Collecting Printed Leaves

A leaf from the King James version of the Bible, printed by Robert Barker in London in 1613

For me, it all began with a leaf from the King James Bible. It was bought by an aunt of my wife in a London street market many years ago, and eventually given to me. Later, when visiting Charles Traylen's bookshop in the English town of Guildford – the shop's now gone, alas – I found he was selling small batches of assorted leaves assembled from incomplete copies of books, some dating back to the pre-1501 incunabula period. More by chance than intent I had the beginnings of a collection.

There was a thrill in having in one’s home these objects, created by papermakers and printers long ago, that had somehow survived five centuries of European history. By my later standards these first leaves were nothing very special, but they only cost three or four pounds apiece.

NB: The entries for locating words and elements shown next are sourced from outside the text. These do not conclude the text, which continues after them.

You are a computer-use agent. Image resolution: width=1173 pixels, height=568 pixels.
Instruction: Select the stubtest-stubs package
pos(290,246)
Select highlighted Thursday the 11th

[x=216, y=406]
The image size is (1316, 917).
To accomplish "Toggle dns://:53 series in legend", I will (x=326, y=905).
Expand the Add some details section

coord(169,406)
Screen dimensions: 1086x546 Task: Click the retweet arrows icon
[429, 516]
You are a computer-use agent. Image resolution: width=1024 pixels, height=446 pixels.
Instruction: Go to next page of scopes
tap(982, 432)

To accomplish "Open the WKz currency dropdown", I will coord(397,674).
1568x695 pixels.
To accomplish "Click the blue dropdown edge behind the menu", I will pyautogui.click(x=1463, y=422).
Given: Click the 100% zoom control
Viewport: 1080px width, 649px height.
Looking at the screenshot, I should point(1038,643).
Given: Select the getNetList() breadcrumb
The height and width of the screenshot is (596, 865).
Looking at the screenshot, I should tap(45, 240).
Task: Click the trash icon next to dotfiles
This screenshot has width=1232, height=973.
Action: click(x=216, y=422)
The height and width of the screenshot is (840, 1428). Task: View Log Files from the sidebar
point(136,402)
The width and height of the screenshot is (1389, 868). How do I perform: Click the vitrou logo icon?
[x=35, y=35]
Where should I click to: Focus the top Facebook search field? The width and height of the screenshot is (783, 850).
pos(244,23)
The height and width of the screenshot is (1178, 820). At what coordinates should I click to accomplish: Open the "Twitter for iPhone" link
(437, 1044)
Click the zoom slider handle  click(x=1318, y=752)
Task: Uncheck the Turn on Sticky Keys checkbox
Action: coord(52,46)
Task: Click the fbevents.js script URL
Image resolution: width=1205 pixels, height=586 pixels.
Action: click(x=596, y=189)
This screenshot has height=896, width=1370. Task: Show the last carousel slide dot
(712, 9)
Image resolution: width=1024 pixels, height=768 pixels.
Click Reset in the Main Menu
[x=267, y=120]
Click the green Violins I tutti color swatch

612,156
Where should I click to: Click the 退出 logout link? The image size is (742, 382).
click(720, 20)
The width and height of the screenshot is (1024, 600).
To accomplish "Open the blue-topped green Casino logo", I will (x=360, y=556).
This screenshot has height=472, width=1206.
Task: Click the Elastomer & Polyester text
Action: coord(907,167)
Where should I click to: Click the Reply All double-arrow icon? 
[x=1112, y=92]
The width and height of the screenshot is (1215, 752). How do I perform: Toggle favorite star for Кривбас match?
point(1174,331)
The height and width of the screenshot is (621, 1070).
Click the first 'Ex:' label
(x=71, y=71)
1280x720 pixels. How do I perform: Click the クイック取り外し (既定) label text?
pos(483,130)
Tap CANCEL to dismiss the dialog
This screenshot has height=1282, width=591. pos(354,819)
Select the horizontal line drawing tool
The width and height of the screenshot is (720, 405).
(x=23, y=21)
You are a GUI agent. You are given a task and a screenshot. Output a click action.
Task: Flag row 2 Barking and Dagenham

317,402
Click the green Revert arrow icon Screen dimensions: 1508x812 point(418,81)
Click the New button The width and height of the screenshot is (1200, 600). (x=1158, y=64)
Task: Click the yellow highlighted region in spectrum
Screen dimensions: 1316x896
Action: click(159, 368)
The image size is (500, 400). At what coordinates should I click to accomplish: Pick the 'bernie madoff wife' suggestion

Fuelled by a long-standing interest in typography I began to study my leaves. I was fortunate to be working at the time in an institution whose library had on its open shelves the many volumes of the magisterial Catalogue of books printed in the XVth century now in the British Library which appeared from 1908 onwards. From its pages I learned much about the early history and geography of printing, and about the originators of my own leaves and the typefaces they used.

My collecting became more discriminating but also more costly as I began to chase rarer examples. Visits to Book Fairs and specialist antiquarian booksellers were productive, and more recently I have made occasional purchases on eBay. Rummaging in boxes in back corners of secondhand bookshops occasionally bore fruit, though few such places now survive.

An advantage of collecting leaves is that they take so little space in the home. My collection of some 130 specimens lives, in archival sleeving, in just two A3-size ring binders, though the thirty most attractive leaves are framed and take up more room

Today the urge to collect is waning; I’ve got more than enough leaves to be going on with. The spectre looms of the misanthropic obsessive collector gloating over his treasures alone in his garret. It’s time to share my leaf collection more widely; hence this website.

"LEAF. A part of a book, containing two pages." (Johnson's Dictionary, 1755)

 A bifolium

Two leaves from a Breviary, a compact church service book, printed in two colours in Venice in about the year 1500.

To anyone concerned with old books the word 'leaf' means a piece of paper or vellum that normally carries two pages of text. The one on the front is called the recto page and forms the right hand page of an open book, and the one on the back is the verso page. We still use the word leaf in connection with books in expressions such as 'leafing through the pages', 'see overleaf', and 'turning over a new leaf'.

On this website you can find high-resolution scans of leaves from my collection, along with with some information about many of them (but I am not an expert).

No whole book suffered in the making of this collection

Dismembering whole books and selling them leaf by leaf sounds like sacrilege. And so it is.

But what about books that are incomplete or damaged, and so of no interest to serious book-collectors? Is it wrong to share out leaves from such copies so that many who could never afford a complete book can study, enjoy and learn from them? Some would say Yes – and in a few countries, such as Italy, it is against the law to break up even an incomplete book, and even if it is privately owned. A year in jail could be the result of doing so.

Others, myself included, cannot agree. Provided the copy that is broken up is so badly damaged or incomplete as to be irremediable and hence unsaleable, and provided it is not a title so rare that few if any complete copies survive, then the palpable enjoyment many will get from owning individual leaves outweighs any qualms about the ethics. As I hope this website demonstrates, there is much more to be learned about early printing from a varied collection of a few dozen individual leaves, than from a single complete book costing many times more.

Of course I cannot be absolutely sure that no book suffered to provide a leaf in my collection, but given the financial incentive to keep books whole it seems most unlikely.

For a detailed discussion of these issues, see A Legal and Ethical Look at the Making of Leaf Books, by Michael Thompson, in the book Disbound and Dispersed, published by the Caxton Club of Chicago in 2005.